"Recusar o seu nome é recusar a sua existência”

Há diretores de escolas que recusam a mudança de nome de crianças transgénero, indo contra a lei, denunciam pais cujos filhos se automutilaram ou tentaram suicidar-se.

Em alguns casos, os pais tiveram de recorrer a associações ou fazer queixa a serviços do Ministério da Educação para ver os direitos dos seus filhos garantidos.
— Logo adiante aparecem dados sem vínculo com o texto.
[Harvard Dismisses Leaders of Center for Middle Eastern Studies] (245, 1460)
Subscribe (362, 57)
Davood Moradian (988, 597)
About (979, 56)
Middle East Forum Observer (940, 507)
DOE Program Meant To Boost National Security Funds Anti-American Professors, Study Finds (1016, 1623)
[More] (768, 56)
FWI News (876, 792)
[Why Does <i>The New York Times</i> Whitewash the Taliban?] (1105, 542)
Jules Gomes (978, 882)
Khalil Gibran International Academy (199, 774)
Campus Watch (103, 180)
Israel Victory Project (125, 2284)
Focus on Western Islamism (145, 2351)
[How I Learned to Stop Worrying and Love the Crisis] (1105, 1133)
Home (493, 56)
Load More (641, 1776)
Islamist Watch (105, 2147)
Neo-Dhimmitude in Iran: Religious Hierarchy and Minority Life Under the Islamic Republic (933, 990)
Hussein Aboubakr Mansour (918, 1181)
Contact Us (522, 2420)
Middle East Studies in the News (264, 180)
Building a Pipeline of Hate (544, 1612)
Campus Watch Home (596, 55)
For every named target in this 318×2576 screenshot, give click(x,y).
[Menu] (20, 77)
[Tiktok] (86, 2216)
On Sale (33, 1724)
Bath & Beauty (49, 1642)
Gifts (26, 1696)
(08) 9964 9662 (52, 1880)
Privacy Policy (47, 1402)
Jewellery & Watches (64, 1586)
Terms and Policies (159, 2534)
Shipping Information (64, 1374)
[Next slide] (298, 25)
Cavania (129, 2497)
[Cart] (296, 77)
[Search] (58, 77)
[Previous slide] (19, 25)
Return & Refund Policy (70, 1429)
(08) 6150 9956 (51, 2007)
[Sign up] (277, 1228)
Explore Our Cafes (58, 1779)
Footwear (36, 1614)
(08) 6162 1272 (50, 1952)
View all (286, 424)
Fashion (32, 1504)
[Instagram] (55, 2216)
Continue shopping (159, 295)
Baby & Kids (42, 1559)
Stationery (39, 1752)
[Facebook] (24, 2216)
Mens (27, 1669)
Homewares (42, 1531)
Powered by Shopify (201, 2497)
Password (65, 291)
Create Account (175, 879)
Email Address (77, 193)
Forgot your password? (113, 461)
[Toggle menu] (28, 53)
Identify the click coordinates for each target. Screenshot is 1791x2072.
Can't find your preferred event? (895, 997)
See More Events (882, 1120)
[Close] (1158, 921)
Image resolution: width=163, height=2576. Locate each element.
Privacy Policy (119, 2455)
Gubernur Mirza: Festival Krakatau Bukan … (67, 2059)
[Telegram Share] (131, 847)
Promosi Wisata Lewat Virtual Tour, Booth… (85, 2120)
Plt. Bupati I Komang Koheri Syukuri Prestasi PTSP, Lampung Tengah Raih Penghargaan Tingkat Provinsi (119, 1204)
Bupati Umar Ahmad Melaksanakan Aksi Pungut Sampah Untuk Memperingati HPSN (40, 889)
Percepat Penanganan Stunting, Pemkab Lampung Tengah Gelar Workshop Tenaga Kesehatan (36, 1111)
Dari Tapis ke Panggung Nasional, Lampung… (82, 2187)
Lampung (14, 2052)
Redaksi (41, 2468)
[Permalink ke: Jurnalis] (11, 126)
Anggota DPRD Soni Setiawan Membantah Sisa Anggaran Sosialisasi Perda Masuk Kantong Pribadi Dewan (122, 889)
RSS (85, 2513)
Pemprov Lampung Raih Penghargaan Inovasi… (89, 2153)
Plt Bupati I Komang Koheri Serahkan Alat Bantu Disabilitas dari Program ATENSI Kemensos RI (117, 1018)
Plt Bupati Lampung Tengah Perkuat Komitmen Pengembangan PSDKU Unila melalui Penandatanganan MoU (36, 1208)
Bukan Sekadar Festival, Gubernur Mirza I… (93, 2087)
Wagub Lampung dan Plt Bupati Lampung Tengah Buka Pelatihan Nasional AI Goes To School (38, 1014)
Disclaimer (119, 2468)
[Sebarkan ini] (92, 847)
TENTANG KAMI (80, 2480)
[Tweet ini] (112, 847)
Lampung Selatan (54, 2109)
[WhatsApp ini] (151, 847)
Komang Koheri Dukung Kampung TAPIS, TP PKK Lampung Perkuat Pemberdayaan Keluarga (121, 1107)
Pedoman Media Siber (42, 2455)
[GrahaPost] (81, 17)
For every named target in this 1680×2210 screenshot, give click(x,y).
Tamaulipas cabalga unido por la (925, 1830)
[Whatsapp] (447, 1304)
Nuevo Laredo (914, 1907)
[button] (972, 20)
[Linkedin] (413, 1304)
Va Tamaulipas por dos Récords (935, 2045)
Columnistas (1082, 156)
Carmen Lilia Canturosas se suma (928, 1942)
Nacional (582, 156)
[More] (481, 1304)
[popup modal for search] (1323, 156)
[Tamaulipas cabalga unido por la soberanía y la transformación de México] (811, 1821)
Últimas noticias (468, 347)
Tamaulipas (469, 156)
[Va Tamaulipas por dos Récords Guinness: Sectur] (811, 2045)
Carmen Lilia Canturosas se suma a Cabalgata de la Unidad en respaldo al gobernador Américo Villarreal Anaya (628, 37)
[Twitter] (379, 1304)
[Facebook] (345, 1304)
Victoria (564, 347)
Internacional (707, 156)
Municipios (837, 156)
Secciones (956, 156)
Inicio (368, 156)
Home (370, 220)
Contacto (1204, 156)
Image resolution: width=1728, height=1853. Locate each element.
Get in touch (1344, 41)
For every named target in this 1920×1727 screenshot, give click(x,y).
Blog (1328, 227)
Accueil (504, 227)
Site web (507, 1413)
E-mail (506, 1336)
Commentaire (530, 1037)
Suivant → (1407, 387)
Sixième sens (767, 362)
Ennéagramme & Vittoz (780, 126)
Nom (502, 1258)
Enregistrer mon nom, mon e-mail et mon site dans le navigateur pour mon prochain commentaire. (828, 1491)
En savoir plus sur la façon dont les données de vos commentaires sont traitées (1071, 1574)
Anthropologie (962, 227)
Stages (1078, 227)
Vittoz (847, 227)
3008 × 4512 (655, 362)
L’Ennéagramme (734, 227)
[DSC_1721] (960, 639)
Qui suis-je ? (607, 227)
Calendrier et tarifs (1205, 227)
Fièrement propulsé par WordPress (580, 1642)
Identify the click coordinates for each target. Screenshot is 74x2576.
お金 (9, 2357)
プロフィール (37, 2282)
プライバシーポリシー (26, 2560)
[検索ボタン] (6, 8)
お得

Podem não ser muitas as crianças e jovens que sentem que nasceram no corpo errado, mas são vários os casos de estudantes marginalizados e escolas onde a lei não é cumprida por “preconceito” e “falta de empatia”, alerta a Associação de Mães e Pais pela Liberdade de Orientação Sexual e Identidade de Género (AMPLOS).

“Temos boas e más experiências nas escolas”, conta à Lusa António Vale, presidente da AMPLOS, onde chegam pedidos de ajuda de todo o país de alunos trans que continuam a ver negados os seus direitos.

A Lusa falou com quatro famílias e ouviu duas histórias de integração, mas também dois casos de “discriminação e preconceito”, nas zonas de Lisboa e Leiria.

Manuel e Jorge (nomes fictícios) não se conhecem, mas viveram experiências semelhantes na luta contra o seu corpo e há episódios das suas vidas que quase se confundem: são transgénero, foram alvo de ‘bullying’, tiveram pensamentos suicidas e viram negada a mudança de nome na escola.

Manuel tem 14 anos e estuda na zona de Lisboa. Jorge tem 13 e vive em Leiria. Nas duas escolas, o pedido de mudança de nome foi rejeitado pelos diretores, contrariando a legislação portuguesa que garante este direito desde 2018.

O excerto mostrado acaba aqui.